Masks for resuscitation, where oxygen or gas is fed to a person for breathing and for inhalation, are known where a mixture of oxygen or gas and air or other gas is fed to a person, or primarily used by non-medical personnel, such as firefighters, police and ambulance personnel. Information concerning the person being treated is usually not available. Therefore, great care and attention is required to prevent a mishap from occurring, particularly in relation to the person being treated. The oxygen or gas, which is supplied to the lungs of the person, is usually supplied in containers of a relatively high pressure.
The other option which is available for resuscitation is directed to the use of a simple flexible container and mask for fitting over the nostrils and mouth of a patient.

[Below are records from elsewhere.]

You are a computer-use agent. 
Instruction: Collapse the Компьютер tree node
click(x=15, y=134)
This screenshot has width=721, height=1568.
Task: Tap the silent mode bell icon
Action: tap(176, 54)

In use, the flexible container is simply squeezed by an operator to discharge the predetermined volume of gas from the container into the lungs of the patient. This apparatus is inherently limited by its simplistic nature and has limited utility where blood gas content is important based on inspiration and expiration rates. Where the inspiration and expiration rates are to be controlled, this apparatus clearly has limited utility.
In view of what is currently available for resuscitation and inhalation devices, it is clear that a need exists for an improved arrangement where the operator can select and monitor the pressure during inspiration and the flow during expiration as well as varying the pressure and frequency during these two phases of the ventilatory cycle.